Joy Russell, vice president of corporate development at Holtec International, said that when Holtec is selected to supply dry casks to a particular nuclear plant, it typically turns to local contractors that have experience working at nuclear sites to perform sitework and construct the concrete pads, among other needed work.
Russell said that Holtec recently won a competitive bid to supply Exelon's Clinton nuclear plant in Illinois. Exelon plans to start moving spent fuel from the spent- fuel pool to the eight planned dry casks at Clinton in 2015, she said.
NEI's list of plants set for dry-cask installation and loading includes the Beaver Valley, unit 1 in 2015 and unit 2 in 2026; Vogtle, unit 2 in 2015 and unit 1 in 2017; Comanche Peak, units 1 and 2 in 2017; Wolf Creek, in 2025; and South Texas, units 1 and 2 in 2026.
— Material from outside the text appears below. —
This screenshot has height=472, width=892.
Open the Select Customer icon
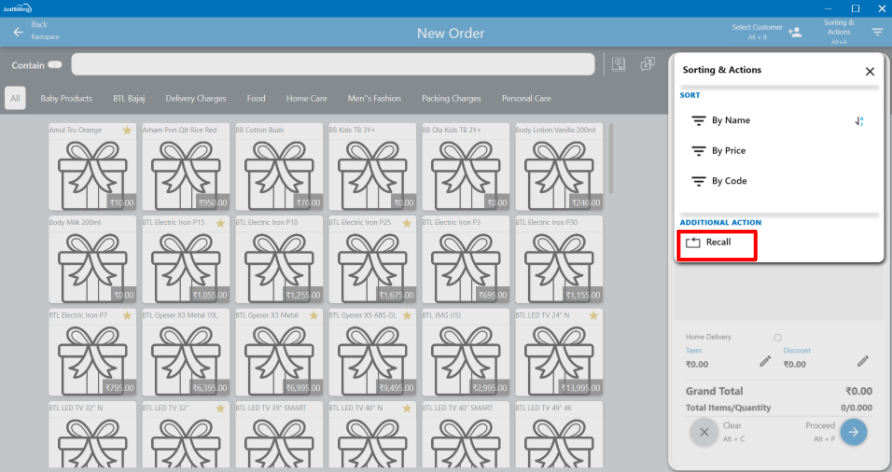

Michael McMahon, president of Transnuclear, a subsidiary of Areva North America, said nuclear-plant owners generally start planning to add dry storage five years or so before they actually need it. Once systems are in place, utilities might return to the market for incremental batches of casks that would cover needs for another three to five years, he said.
As noted, the dry-storage market—already strong and steady—may soon get a big boost once the DOE firms up its plans for one or more dry-storage facilities for decommissioned reactors. That facility, at a site or sites to be determined, is expected to come on line in eight years.
Further, the DOE is considering plans for an even larger, consolidated dry-storage facility that would be ready to start accepting spent fuel by 2025.
DOE has not determined the size of planned facilities, but some potential sites already are showing interest.
In March, the Savannah River Site Community Reuse Organization (CRO), a regional business development group, said that DOE's Savannah River Site near Aiken, S.C., may prove suitable for a regional spent-fuel storage site capable of storing 20,000 metric tons or more of spent fuel—equal to about 10 years of spent-fuel generation in the U.S.
CRO's executive director, Rick McLeod, said "no decision has been made," adding that a combined consolidated storage facility and spent-fuel reprocessing plant merit further study.
Since DOE does not plan to open a permanent, geologic storage facility until 2048, it appears likely that some spent fuel will be stored in dry casks well into the next century.
NEI's McCullum said that DOE's long-term plan for 2048 is to move about 3,000 mt of spent fuel a year to the repository. "Currently, about 70,000 mt is stored on-site," McMahon said. If a repository opens in 2048, it would take until the latter half of the next century to move all spent fuel stored at reactor sites, assuming the U.S.'s nuclear generating capacity remains constant, he said.